Blog | Oceana USA

A loggerhead turtle

Last week a record number of endangered and threatened sea turtles began washing up along the Georgia coastline, including 13 Kemp's ridley sea turtles, the most endangered sea turtle in the world.  At the same time, 106 shrimp boats were spotted fishing off the Georgia coastline.  Because the turtles otherwise seemed healthy and no other fishing was occurring in those waters, officials think that shrimp trawling may be the culprit.

This news was particularly disturbing because last spring, after years of pressure from Oceana and other concerned citizens, the federal government finally required new, larger turtle excluder devices (TEDs), escape hatches sewn into trawl fishing nets, to allow all sea turtles to escape drowning.  Properly installed TEDs should dramatically reduce sea turtle deaths. Georgia shrimpers were one of the first groups to embrace this technology.  Unfortunately, though, it seems that other fishermen are choosing not to use their TEDs properly. Because government studies have shown that properly installed TEDs only reduce shrimp retention between 0-2%, it is unfortunate that TEDs may be sewn shut.

Clearly, education and enforcement are increasingly necessary to ensure that everyone is following the law.  As sea turtles continue to wash up on Georgia beaches, we are reminded that sea turtles face many man-made threats in the oceans.  Shrimp fishermen should not be one of them.  

For more information:
http://www.accessnorthga.com/news/ap_newfullstory.asp?ID=38613

http://www.accessnorthga.com/news/ap_newfullstory.asp?ID=38372

Check out this story. Can you imagine what happens to the whales, dolphins, turtles, sharks and other marine creatures who don't even have a chance against these boats?

COPENHAGEN (AFP) - A Danish trawler made a surprise catch when it scooped up a German submarine in its nets, forcing the vessel to rise to the surface, Danish sea rescue officials said.

The trawler was fishing in the Skagerrak waters between Norway and Denmark, about 20 nautical miles off the Danish port of Hirtshals, when it made its unusual catch...

This is not the first time a Danish fishing boat has had a close encounter with a submarine in the region.
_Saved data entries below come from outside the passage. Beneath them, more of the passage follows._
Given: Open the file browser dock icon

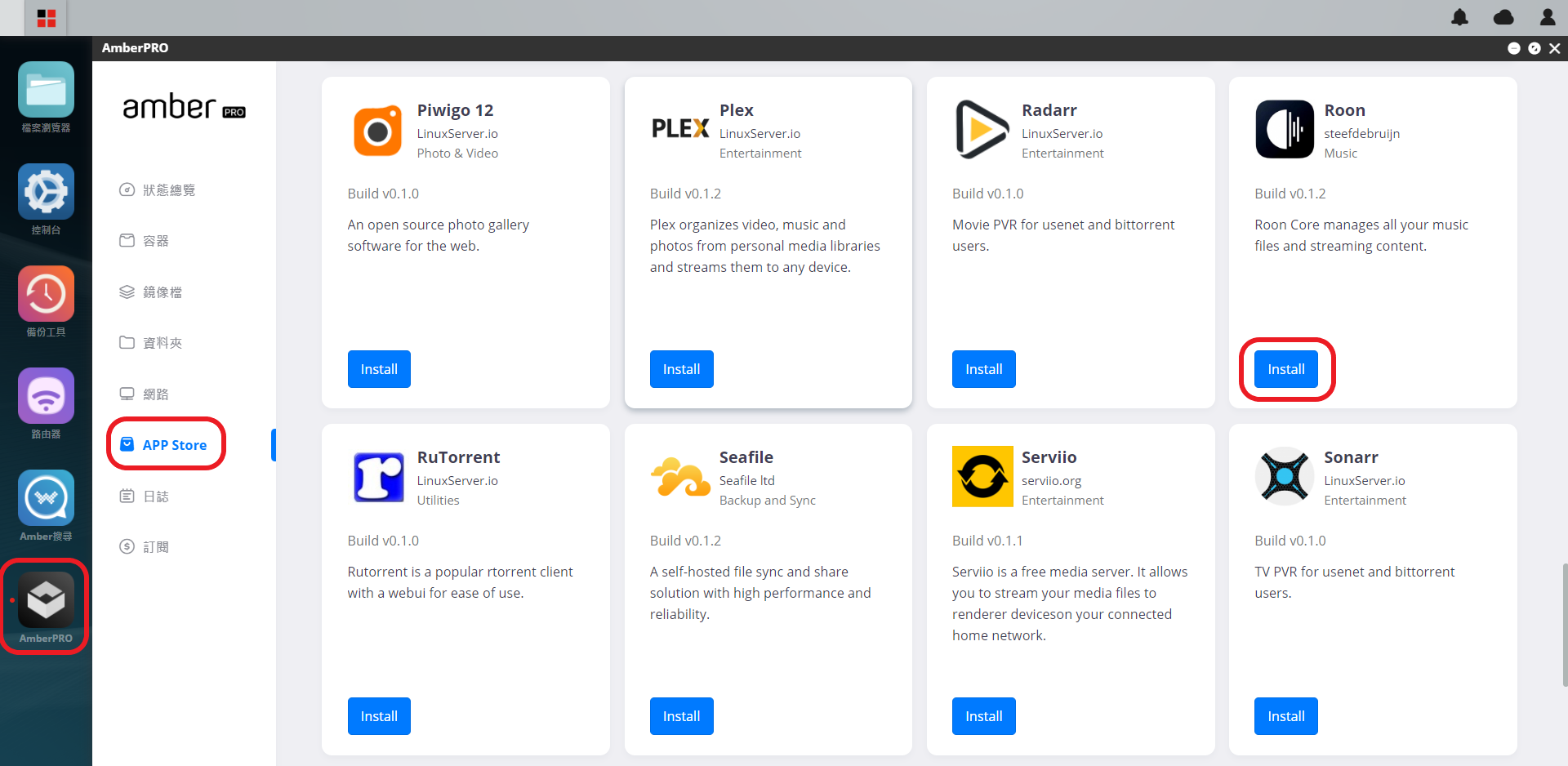Looking at the screenshot, I should click(x=46, y=89).
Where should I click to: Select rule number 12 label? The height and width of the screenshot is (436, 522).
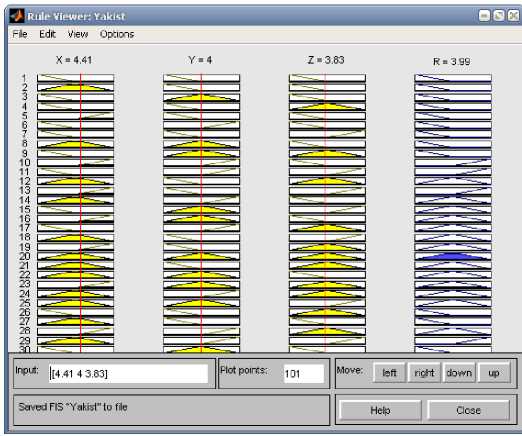pos(24,181)
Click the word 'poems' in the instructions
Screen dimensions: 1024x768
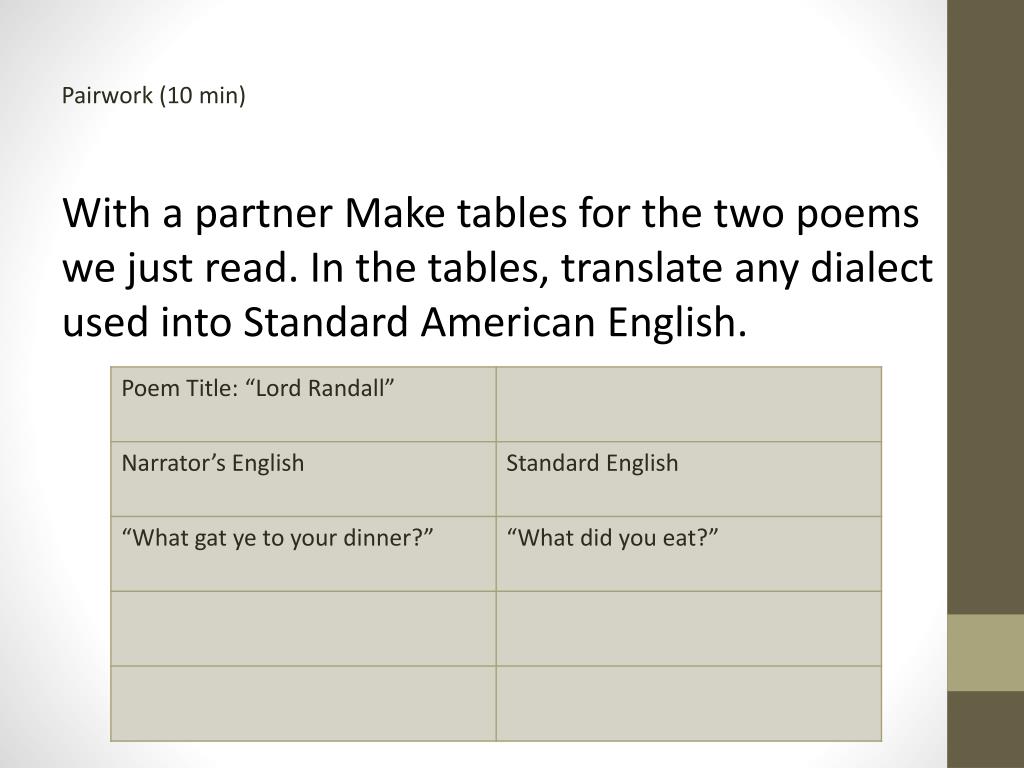coord(857,216)

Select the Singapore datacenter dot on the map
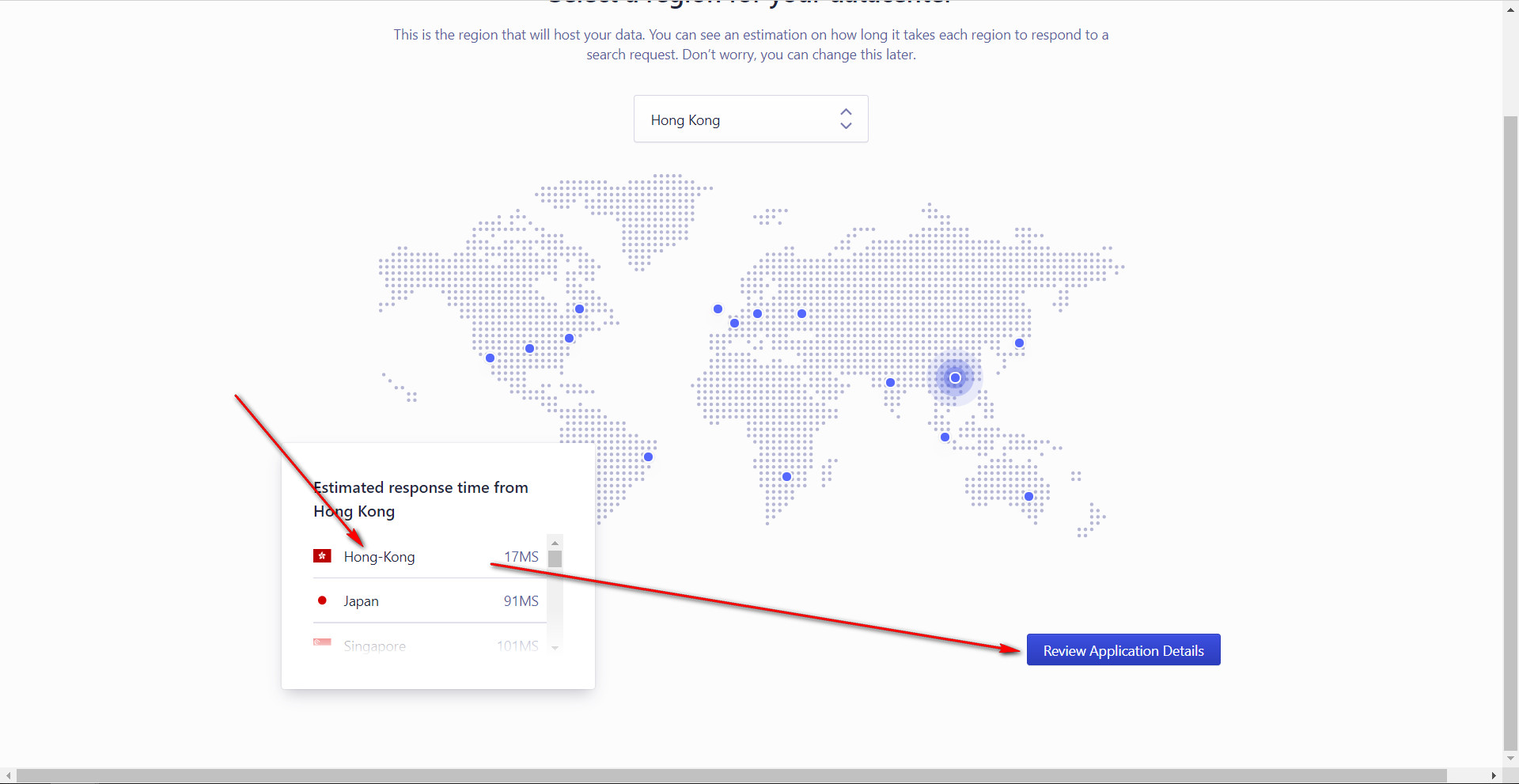coord(945,437)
In March 1984, three crewmen were killed when their trawler was pulled to the bottom by a German submarine caught in its nets.

Oceana's victory in getting Royal Caribbean Cruises to adopt advanced wastewater treatment technology fleetwide is a tremendous step, but it is not the final solution to the problem of cruise ship pollution.  The industry is still growing.  The number of passengers that travel each year is increasing bringing with it more and more pollution, and cruise terminals are being developed in more and more cities throughout the country.  Cruise ships are no longer limited to Florida and Alaska, but headed to places like Norfolk, VA, and Gloucester, MA.

Because of this, it is not enough for one company to adopt advanced wastewater treatment technology.  Legislation is needed to combat this problem, and the Clean Cruise Ships Act of 2004 (PDF fact sheet) which has been introduced by Senator Durbin (D-IL) and Representative Farr (D-CA) would be the way to do it.  

This bill would:

  • prohibit the discharge of sewage, graywater and oily bilge water within twelve miles of the coast;
  • set standards for the treatment of sewage and graywater that can be released once they are outside of twelve miles;
  • ensure illegal discharges do not continue by requiring better inspection and monitoring.

It is important that we continue working to clean up our oceans and generate support for this bill.  Please contact your Members of Congress and ask them to support this legislation!


[editor's note, by Jason] (This post is by Andy Sharpless, Oceana's CEO.)

Eleven hard months of campaigning against Royal Caribbean. Oceana's demand was simple: stop dumping untreated and poorly treated sewage into our oceans! The company knew that technology existed to treat their waste water -- indeed it had installed this equipment on three of its 28 ships. We called on them to commit to cleaning up their entire fleet.

Two days ago, on Monday morning, I received a Fed Ex letter from Richard Fain, Chairman and CEO of Royal Caribbean, committing to installing advanced wastewater treatment equipment on the entire fleet, to audit its performance and to publicly disclose the results of those audits. (You can read the letter by following the link above.)

While the company doesn't want to give Oceana credit for this decision, we're sure that our months of flying banners behind airplanes, recruiting almost 90,000 people to pledge not to take a cruise, leafletting passengers onboard ships in the middle of the night, and holding rallies in ports in both the Atlantic and the Pacific were key drivers of their decision. And we commend them for it! Mr. Fain and the company are doing the right thing, and the oceans will be cleaner as a result. They are the second largest cruise ship operator, and their example will reverberate through the industry for the benefit of our oceans and our beaches.

We are also continuing the fight for clean oceans by working hard for passage of the Clean Cruise Ship Act of 2004, which is federal legislation that would make sure all cruise companies using American ports meet the standard we fought to make Royal Caribbean meet. This is a good day for everyone who cares about the future of our oceans, and who is working to prevent the irreversible collapse of our ocean wildlife.